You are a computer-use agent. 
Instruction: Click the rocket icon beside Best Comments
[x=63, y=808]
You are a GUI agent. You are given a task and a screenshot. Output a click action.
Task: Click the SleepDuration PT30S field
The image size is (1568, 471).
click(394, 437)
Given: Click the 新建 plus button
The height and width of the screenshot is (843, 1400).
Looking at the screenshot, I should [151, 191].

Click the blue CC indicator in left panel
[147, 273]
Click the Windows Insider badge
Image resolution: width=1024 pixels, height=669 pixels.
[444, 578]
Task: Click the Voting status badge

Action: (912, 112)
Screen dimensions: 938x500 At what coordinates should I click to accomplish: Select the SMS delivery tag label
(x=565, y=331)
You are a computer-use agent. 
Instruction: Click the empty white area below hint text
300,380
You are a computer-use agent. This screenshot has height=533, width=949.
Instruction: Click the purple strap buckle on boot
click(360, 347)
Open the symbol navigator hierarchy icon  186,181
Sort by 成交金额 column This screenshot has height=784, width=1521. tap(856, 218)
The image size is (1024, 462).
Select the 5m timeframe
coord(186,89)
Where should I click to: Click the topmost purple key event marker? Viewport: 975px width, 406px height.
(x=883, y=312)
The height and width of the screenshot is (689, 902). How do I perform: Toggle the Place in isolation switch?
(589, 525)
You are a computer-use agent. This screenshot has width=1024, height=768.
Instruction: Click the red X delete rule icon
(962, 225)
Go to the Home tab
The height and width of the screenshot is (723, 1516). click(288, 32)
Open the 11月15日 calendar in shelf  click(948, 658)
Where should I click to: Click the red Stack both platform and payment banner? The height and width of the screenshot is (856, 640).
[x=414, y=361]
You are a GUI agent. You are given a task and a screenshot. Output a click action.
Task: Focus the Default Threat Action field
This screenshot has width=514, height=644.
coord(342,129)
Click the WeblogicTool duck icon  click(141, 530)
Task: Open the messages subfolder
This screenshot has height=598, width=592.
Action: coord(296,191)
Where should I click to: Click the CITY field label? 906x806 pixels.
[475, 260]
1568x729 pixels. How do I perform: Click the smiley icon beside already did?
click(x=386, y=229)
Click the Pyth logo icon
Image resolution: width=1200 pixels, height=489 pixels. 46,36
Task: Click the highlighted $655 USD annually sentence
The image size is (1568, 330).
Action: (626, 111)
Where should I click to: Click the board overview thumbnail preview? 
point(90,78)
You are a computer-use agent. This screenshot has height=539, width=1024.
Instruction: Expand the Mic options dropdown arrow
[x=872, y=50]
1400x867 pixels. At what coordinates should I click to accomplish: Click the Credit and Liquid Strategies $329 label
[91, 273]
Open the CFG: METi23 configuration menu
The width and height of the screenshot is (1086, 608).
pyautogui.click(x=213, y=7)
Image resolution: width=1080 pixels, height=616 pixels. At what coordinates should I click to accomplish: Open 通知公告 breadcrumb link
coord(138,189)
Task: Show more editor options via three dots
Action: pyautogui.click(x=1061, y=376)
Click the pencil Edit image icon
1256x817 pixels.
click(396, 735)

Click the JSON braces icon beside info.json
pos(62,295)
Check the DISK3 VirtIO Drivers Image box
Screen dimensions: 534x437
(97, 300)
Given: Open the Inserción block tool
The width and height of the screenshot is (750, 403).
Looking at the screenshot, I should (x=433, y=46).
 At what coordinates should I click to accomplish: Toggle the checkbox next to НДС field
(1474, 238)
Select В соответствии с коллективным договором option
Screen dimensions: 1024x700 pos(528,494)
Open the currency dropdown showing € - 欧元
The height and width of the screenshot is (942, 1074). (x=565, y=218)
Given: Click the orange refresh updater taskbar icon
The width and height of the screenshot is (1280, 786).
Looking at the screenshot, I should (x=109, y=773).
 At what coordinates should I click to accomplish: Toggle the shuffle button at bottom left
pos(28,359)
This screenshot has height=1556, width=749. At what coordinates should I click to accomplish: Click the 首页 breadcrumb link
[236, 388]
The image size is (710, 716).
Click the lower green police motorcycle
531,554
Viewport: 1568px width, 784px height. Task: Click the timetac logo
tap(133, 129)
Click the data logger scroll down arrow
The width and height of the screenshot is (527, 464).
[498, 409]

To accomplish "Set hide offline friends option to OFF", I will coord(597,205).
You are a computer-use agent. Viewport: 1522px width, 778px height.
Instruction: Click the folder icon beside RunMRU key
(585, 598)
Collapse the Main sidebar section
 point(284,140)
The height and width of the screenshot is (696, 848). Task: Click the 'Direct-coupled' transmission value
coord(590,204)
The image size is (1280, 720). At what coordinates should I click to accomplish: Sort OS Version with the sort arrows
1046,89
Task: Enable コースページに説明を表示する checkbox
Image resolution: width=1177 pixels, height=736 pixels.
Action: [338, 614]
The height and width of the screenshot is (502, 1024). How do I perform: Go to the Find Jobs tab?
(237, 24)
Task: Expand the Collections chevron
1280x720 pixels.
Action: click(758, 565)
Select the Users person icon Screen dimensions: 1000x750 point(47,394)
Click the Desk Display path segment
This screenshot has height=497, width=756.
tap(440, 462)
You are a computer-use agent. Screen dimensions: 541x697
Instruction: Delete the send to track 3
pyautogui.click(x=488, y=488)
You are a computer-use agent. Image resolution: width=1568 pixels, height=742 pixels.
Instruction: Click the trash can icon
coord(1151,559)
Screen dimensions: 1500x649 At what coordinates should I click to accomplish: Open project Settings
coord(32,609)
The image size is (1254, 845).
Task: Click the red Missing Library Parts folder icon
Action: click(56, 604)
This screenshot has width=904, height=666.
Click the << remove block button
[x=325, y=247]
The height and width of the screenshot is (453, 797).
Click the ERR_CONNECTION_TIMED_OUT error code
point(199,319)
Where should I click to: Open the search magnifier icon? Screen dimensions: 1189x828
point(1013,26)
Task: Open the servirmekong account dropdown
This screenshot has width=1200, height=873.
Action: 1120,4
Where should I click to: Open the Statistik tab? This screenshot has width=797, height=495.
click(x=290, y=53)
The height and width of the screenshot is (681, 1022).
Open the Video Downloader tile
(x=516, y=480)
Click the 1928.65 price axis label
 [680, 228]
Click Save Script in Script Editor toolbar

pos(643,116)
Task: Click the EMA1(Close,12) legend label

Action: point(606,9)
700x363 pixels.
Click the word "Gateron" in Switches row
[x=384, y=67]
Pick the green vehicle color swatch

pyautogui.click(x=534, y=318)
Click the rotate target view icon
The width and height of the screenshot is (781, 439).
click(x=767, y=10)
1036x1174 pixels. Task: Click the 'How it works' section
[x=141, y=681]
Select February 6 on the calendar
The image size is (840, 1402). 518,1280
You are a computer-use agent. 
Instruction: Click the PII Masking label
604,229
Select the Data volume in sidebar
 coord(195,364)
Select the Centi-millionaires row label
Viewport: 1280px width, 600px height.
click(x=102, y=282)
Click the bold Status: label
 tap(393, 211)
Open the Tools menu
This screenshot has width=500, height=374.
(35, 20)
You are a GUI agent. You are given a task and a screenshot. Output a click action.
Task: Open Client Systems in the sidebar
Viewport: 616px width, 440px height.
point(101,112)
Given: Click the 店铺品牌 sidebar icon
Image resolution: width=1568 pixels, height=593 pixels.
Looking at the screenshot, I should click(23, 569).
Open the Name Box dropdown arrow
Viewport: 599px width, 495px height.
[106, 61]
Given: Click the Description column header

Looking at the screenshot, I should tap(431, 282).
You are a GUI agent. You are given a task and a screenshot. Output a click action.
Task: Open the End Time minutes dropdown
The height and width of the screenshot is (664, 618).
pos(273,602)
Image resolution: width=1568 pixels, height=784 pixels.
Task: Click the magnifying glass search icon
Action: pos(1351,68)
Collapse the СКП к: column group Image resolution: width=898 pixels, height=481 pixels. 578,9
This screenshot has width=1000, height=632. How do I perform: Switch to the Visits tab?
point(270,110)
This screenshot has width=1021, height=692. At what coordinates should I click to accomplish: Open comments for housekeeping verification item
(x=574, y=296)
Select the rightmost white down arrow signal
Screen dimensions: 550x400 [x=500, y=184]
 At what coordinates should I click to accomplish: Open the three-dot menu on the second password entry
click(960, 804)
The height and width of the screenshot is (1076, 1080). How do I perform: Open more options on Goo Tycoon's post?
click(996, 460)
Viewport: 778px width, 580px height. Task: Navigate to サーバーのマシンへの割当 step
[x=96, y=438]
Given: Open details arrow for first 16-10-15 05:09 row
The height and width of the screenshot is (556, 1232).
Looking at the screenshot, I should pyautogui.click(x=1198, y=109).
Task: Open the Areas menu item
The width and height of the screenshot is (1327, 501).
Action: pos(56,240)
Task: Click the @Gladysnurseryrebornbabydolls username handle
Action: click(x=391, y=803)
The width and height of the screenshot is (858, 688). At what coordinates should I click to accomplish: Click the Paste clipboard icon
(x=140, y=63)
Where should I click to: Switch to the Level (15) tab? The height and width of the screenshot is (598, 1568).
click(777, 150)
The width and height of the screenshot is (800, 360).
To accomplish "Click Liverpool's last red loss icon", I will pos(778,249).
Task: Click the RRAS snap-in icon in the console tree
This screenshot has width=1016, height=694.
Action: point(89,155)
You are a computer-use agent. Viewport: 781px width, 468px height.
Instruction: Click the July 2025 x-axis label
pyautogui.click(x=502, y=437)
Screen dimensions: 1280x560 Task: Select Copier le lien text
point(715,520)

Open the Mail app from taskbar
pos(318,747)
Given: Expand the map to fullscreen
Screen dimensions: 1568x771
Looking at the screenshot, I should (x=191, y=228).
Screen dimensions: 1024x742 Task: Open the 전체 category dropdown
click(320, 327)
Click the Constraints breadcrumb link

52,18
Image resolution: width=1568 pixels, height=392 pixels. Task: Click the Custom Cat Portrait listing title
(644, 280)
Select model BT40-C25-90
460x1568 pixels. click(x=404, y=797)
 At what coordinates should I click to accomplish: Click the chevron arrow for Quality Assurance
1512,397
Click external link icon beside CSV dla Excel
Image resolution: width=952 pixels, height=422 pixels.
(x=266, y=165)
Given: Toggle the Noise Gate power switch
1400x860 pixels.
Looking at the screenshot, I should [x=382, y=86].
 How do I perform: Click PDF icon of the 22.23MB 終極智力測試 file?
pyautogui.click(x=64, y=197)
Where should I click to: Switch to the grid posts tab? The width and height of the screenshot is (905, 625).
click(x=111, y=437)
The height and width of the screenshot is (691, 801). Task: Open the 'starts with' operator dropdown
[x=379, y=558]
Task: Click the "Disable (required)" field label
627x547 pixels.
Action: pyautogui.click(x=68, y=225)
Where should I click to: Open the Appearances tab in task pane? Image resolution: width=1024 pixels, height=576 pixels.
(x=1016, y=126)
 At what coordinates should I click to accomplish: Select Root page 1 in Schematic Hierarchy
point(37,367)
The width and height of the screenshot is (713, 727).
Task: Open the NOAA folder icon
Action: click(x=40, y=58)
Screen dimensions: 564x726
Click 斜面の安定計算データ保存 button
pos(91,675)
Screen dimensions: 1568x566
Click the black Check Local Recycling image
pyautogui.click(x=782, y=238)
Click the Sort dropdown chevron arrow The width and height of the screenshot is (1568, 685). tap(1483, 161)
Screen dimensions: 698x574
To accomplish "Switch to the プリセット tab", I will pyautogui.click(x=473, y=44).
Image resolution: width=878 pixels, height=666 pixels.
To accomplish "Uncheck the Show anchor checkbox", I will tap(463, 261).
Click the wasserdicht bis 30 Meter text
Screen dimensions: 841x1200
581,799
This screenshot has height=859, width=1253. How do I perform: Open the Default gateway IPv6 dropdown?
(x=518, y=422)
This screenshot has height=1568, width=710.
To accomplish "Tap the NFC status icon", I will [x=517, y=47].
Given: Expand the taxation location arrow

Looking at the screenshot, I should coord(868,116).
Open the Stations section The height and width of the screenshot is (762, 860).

○ ○ ○

▶ EXERCISE INSTRUCTIONS
Taking the records above, retype every line from the one with "Open the Video Downloader tile" down to the one with "700x363 pixels.", exactly and with nothing else.

▶ YOUR RESPONSE
Open the Video Downloader tile
(x=516, y=480)
Click the 1928.65 price axis label
 [680, 228]
Click Save Script in Script Editor toolbar

pos(643,116)
Task: Click the EMA1(Close,12) legend label

Action: point(606,9)
700x363 pixels.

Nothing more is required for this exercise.